Self-Harmony: Harmonizing Self-Supervision and Self-Play in TTRL
The paper "Self-Harmony: Learning to Harmonize Self-Supervision and Self-Play in Test-Time Reinforcement Learning" explores a novel framework aimed at enhancing test-time reinforcement learning (TTRL) by overcoming limitations found in traditional pseudo-label selection methods like majority voting. Self-Harmony proposes a new paradigm where a single model serves dual roles of solving and reframing a problem to generate pseudo-labels based on harmonic means. This approach is designed to address and correct the model's own reasoning biases without relying on external supervision.
Self-Harmony Framework
Core Mechanisms
Self-Harmony leverages a single LLM to perform two tasks: solving the original problem and producing a paraphrased variant via reframing. It contrasts with conventional majority voting by selecting pseudo-labels through the harmonic mean of answer frequencies from both original and reframed problems. This harmonic mean method prioritizes solutions that remain consistent across different problem formulations, effectively reducing the potential bias of spurious answers dominant in one view but not another.
Theoretical Foundations
The theoretical underpinning of Self-Harmony is rooted in the view-invariance principle. For semantically equivalent queries, correct answers should maintain consistent probability across different phrasing styles—this concept guides the pseudo-label selection using the harmonic mean. The harmonic mean operates as a principled regularizer, rewarding solutions robust to both semantic and syntactic variations, aligning with the Infomax principle to enforce representation consistency across distinct views.
Implementation Details
The practical application of Self-Harmony involves a structured self-play routine. A pre-trained model generates answers for both the original and reframed problems. Subsequently, the harmonic mean is used to identify the most stable answer as the pseudo-label, which is then reinforced through policy optimization. This process is designed to be efficient, reducing computational costs by merging reframing and answering into a single generative step.
Algorithm (Conceptual Flow)
1
2
3
4
5
6
7
8
9
|
for t in range(T):
for x in batch:
y_rollouts = generate_rollouts(model, x)
x_prime = reframe_question(model, x)
y_prime_rollouts = generate_rollouts(model, x_prime)
pseudo_label = harmonic_mean_selection(y_rollouts, y_prime_rollouts)
model.update(pseudo_label) |
This pseudo-code encapsulates the core iterative process of Self-Harmony, emphasizing the dual-question consistency through the reframing mechanism.
Experimental Results
The Self-Harmony framework demonstrates superior performance on several reasoning benchmarks, achieving state-of-the-art results in 28 of 30 test configurations. Notably, it markedly enhances the reasoning accuracy of models like Qwen3-4B and Llama-3.1-8B on datasets such as MATH500 and GSM8K, with improvements up to a lift of approximately 31% in some cases.
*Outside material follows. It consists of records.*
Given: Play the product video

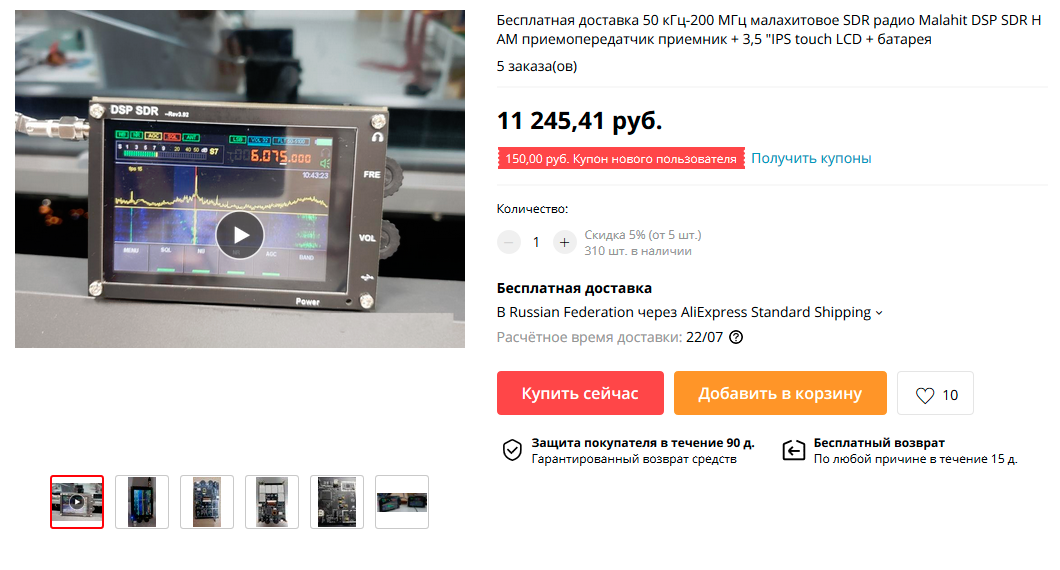Looking at the screenshot, I should pyautogui.click(x=240, y=235).
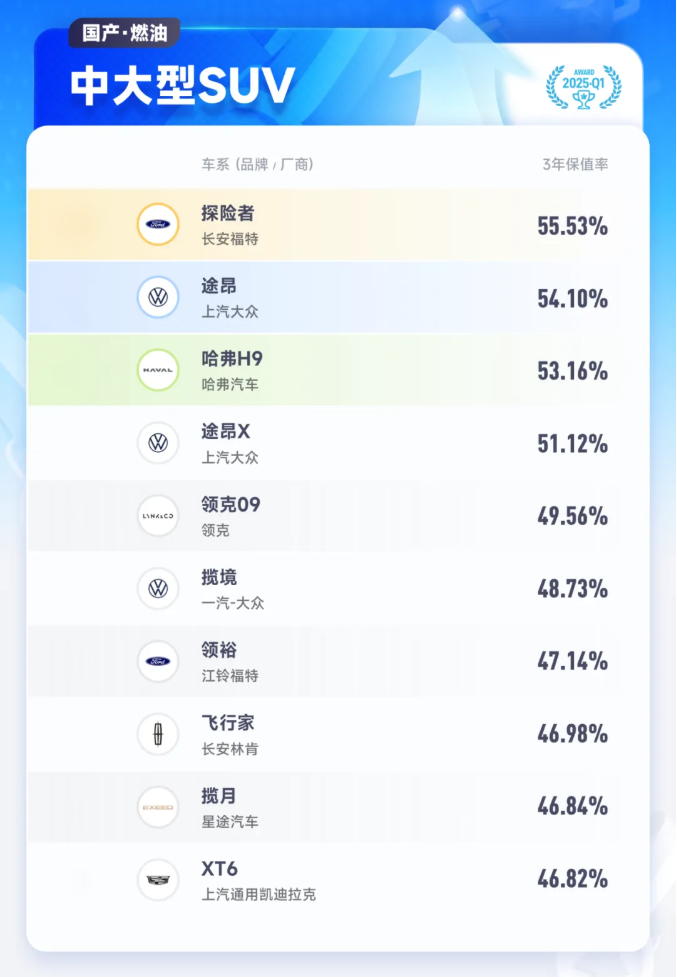Click the Cadillac logo beside XT6
Screen dimensions: 677x977
158,879
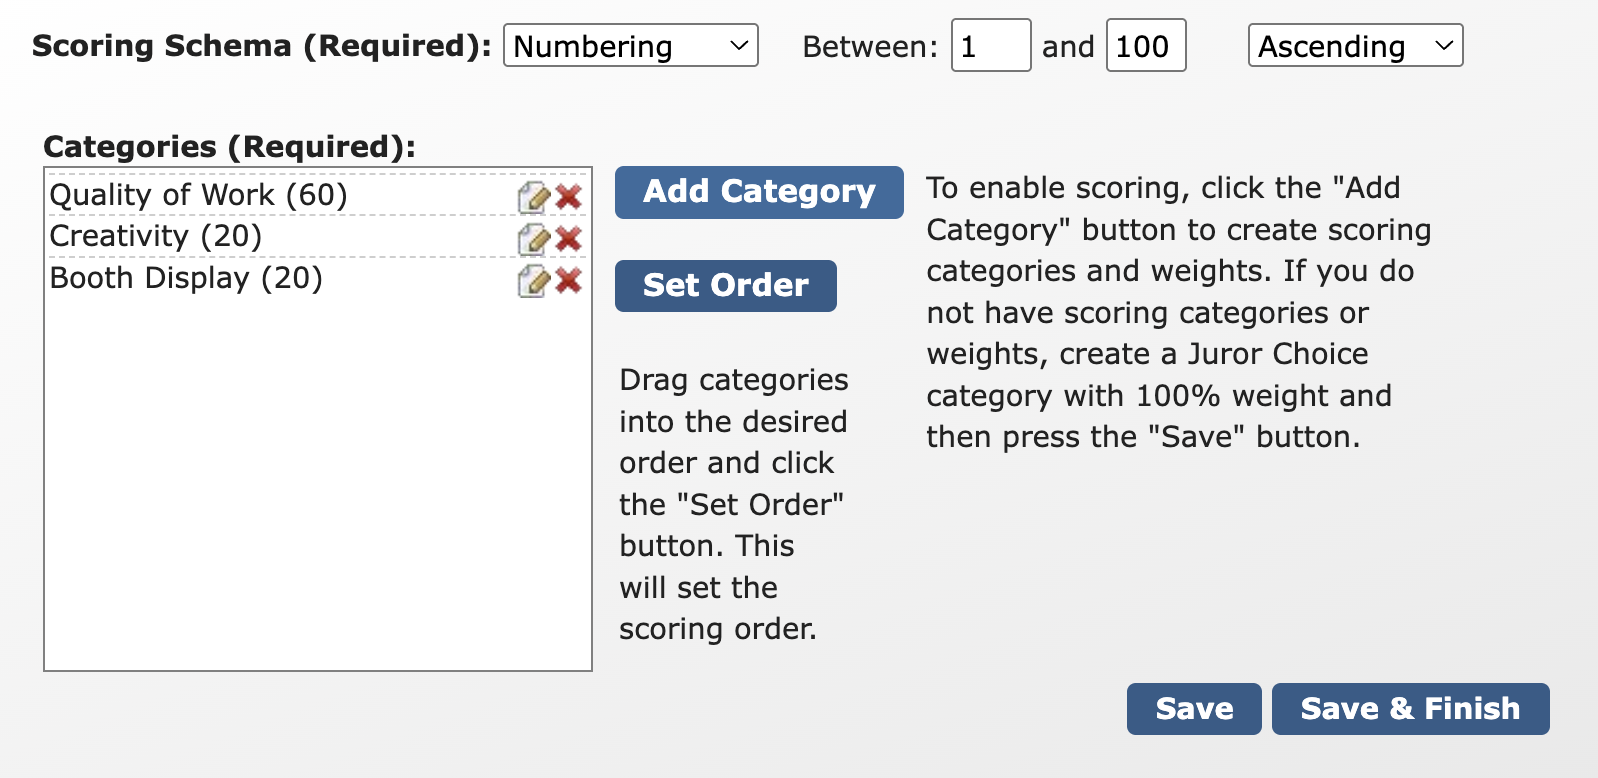This screenshot has width=1598, height=778.
Task: Click inside the Categories list box
Action: 300,480
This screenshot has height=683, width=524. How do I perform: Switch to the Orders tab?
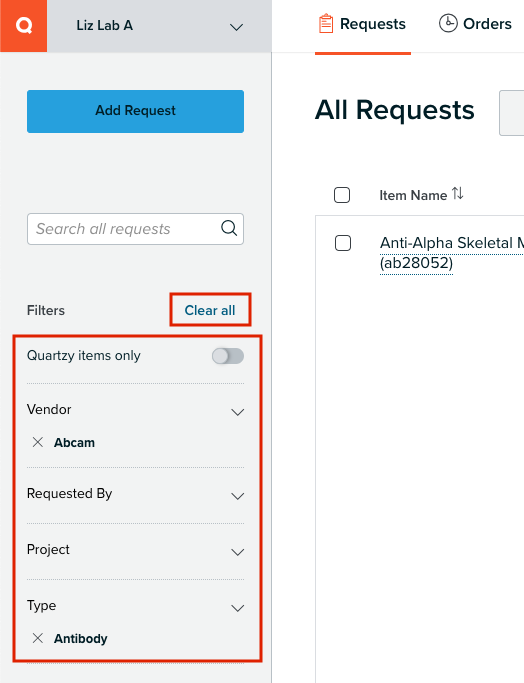475,24
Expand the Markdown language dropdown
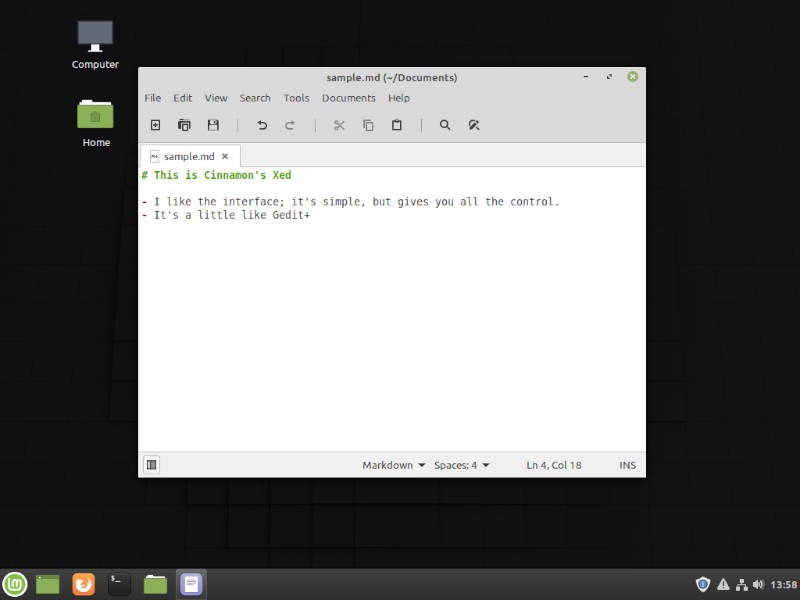The image size is (800, 600). (x=393, y=465)
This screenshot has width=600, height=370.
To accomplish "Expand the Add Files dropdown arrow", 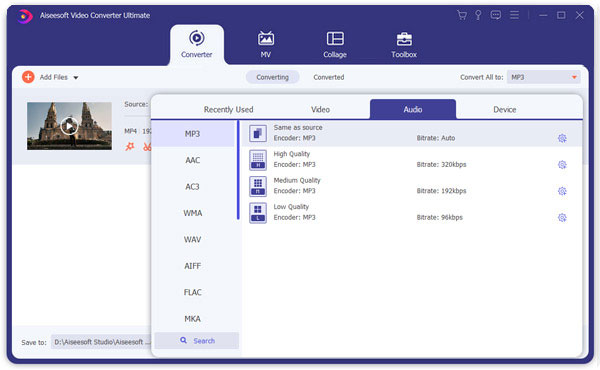I will (76, 78).
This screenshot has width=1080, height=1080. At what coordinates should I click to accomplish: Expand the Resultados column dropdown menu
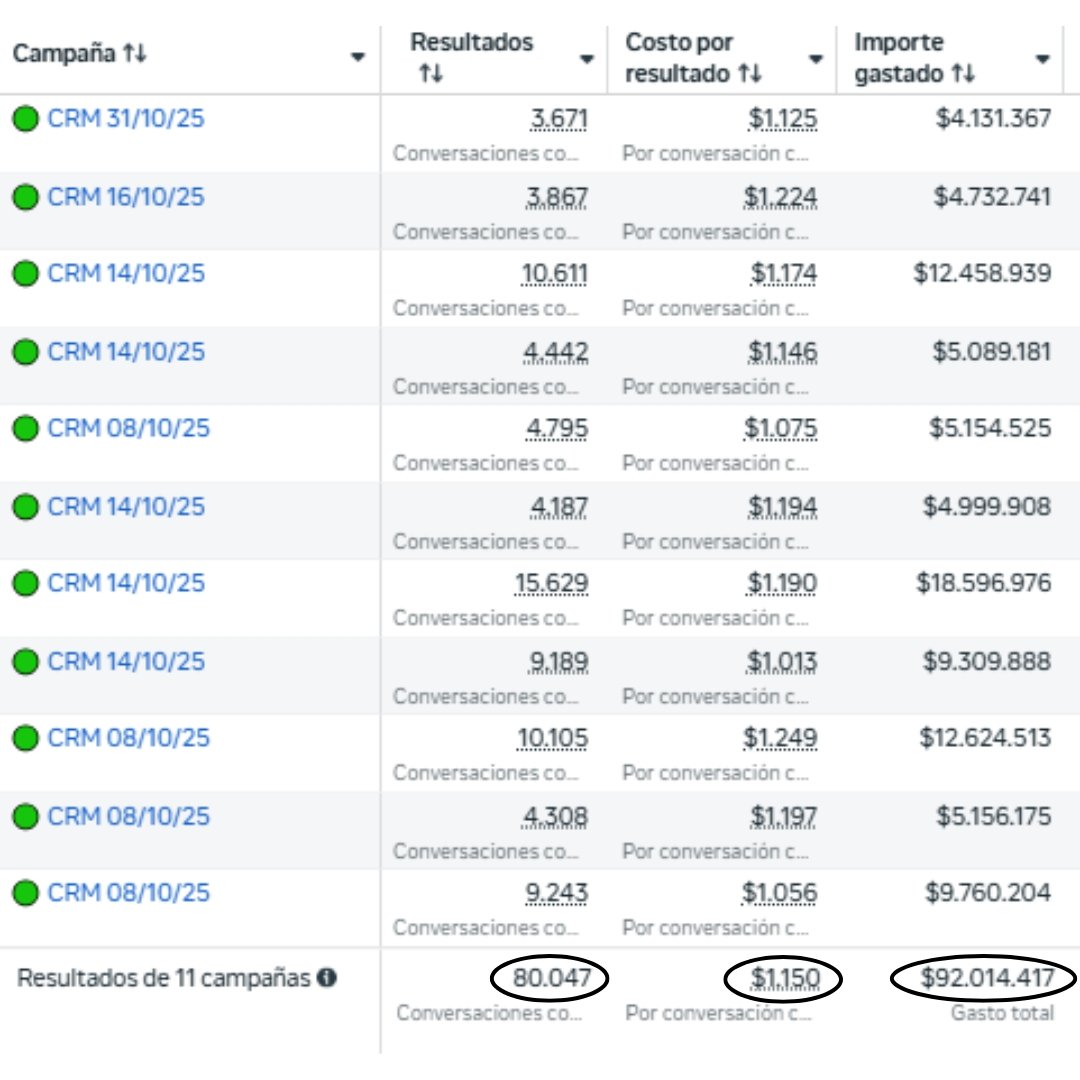click(587, 59)
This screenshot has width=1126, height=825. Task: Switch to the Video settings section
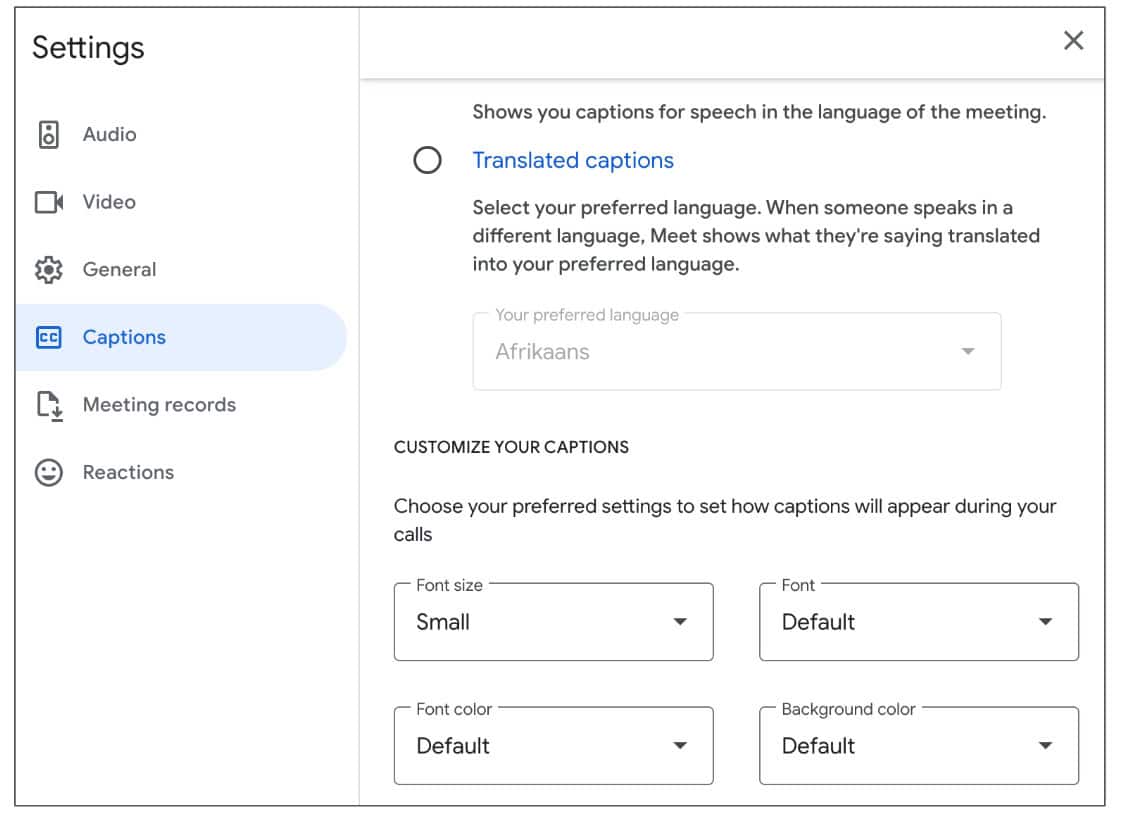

Robustness and Generalizability
The experiments reveal that Self-Harmony not only enhances accuracy but also provides robust training stability across diverse model architectures and problem domains. Its ability to generalize to different datasets and scale efficiently with model size makes it a versatile tool in TTRL applications.
Implications and Future Work
Self-Harmony's framework offers a scalable solution to the inherent biases of TTRL systems reliant on test-time adaptation without labeled data. Its self-contained mechanism aligns well with the goals of developing adaptive AI systems that require minimal supervision and demonstrate high adaptability to evolving problem settings. Future exploration could involve integrating this framework with other self-supervised learning paradigms to further enhance its efficacy and applicability across broader AI research domains.
Conclusion
Self-Harmony represents a substantive contribution to the field of test-time reinforcement learning, addressing critical limitations inherent in existing pseudo-labeling methods. Through a novel application of harmonic mean for pseudo-label selection and its innovative use of self-play, Self-Harmony advances the capabilities of LLMs in reasoning tasks, setting a new benchmark for state-of-the-art performance in TTRL frameworks.